Computers are like humans beings in that they need to speak the same language in order to
communicate. Regardless of how they are connected, be it serial or Ethernet,
the computers must know how to talk to each other. The communication is carried out in a pre-defined
manner, called a "protocol". Like the protocols diplomats and politicians go through,
computer protocols determine how each side behaves and how it should react to behavior by its
counterpart. Roughly speaking even the interaction between the computer and the hardware, such as
the hard disk, can be considered a protocol.
The most common protocol
used by UNIX
variants, including Linux, is TCP/IP. However, it is more accurate to call TCP/IP a
protocol suite, or protocol family. This is because TCP/IP actually consists
of several different protocols. Even the name consists of two different protocols as TCP/IP stands
for Transmission Control Protocol/Internet Protocol.
TCP/IP is often referred to as protocol
suite as it contains many different protocols and therefore many different ways for
computers to talk to each other. However, TCP/IP is not the only protocol suite.
There are dozens, if not hundreds of different ones, although only a small
portion have gained wide acceptance. Linux only uses a few itself, although the TCP/IP family is
what is delivered by default and most commonly used.
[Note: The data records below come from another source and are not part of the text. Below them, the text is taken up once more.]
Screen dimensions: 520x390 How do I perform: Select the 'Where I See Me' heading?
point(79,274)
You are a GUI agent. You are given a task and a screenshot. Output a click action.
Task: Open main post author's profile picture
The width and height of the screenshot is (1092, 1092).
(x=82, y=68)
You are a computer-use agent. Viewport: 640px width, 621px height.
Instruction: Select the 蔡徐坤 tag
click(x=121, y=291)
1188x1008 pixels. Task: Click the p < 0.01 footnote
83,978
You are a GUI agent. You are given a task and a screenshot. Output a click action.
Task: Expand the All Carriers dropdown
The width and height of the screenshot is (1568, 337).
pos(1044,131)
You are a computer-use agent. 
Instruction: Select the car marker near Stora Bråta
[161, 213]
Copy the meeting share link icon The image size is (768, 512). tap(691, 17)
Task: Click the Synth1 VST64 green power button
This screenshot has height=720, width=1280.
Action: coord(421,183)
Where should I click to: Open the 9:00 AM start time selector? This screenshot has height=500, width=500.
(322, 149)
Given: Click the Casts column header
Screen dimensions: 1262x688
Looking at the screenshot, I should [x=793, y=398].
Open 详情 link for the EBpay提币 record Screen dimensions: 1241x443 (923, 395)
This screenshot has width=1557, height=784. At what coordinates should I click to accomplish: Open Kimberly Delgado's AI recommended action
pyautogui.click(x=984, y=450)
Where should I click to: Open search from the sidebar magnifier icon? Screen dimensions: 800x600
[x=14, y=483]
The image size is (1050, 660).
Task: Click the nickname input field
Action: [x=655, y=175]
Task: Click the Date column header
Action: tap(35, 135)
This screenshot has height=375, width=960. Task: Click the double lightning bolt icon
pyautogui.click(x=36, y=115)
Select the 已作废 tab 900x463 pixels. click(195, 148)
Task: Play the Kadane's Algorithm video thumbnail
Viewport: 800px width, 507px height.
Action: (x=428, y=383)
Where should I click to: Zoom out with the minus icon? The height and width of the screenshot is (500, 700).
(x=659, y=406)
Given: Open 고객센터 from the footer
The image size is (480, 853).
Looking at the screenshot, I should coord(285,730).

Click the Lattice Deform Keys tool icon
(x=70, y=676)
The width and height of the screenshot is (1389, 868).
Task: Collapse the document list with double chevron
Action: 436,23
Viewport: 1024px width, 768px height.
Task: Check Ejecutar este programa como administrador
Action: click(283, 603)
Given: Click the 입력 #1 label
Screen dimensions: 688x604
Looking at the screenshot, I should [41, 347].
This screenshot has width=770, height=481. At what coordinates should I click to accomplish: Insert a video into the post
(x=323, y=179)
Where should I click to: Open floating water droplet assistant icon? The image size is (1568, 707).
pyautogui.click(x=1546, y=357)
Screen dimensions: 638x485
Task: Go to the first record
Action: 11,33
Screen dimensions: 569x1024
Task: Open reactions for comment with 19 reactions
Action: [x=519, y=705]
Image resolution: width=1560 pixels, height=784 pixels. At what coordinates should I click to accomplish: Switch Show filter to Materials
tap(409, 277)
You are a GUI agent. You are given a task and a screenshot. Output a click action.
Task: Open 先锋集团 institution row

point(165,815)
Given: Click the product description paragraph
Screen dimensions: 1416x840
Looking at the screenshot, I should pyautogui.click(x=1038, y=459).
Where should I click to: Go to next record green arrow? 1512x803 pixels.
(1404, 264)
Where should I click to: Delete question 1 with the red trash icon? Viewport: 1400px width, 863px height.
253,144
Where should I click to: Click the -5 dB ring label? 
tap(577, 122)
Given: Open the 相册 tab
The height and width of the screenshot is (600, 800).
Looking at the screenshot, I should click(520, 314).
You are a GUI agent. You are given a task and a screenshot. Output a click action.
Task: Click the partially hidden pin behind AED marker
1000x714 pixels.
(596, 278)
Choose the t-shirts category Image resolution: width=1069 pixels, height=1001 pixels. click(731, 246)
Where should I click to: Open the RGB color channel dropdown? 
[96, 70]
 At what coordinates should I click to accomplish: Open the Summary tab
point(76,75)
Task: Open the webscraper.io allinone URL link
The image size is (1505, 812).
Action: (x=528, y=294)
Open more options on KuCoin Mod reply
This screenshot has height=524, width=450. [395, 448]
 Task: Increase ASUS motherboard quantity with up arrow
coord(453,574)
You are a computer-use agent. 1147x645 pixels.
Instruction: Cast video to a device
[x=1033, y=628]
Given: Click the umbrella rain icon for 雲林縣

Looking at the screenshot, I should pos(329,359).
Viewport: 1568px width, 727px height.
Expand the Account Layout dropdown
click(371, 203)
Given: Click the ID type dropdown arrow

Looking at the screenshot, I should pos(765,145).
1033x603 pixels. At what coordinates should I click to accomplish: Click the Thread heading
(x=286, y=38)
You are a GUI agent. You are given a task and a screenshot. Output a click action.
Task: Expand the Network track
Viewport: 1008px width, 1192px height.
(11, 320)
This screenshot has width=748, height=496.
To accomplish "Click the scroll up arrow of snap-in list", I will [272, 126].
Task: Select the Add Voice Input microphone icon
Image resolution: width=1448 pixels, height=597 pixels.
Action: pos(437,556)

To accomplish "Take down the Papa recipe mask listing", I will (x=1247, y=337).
Although the name refers to two specific protocols, TCP/IP usually refers to an entire suite of
protocols and programs. The result of many years of planning and discussion, the TCP/IP suite
includes a set of standards which specify how computers ought to communicate. By following these
standards, computers "speak" the same language and can therefore communicate. In addition to the
actual means of communication that the TCP/IP suite defines conventions for connecting different
networks and routing traffic through routers, bridges and other types of connections.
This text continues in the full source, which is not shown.